[Text and element pointing records]
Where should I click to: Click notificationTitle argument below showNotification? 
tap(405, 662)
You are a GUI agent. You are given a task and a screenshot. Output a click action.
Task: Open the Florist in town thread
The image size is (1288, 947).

> [Aim] Format every line of the records as a numbered list, skipping any blank lines.

> [Solution for this exercise]
1. Where should I click to: Click notificationTitle argument below showNotification? 
2. tap(405, 662)
3. You are a GUI agent. You are given a task and a screenshot. Output a click action.
4. Task: Open the Florist in town thread
5. The image size is (1288, 947).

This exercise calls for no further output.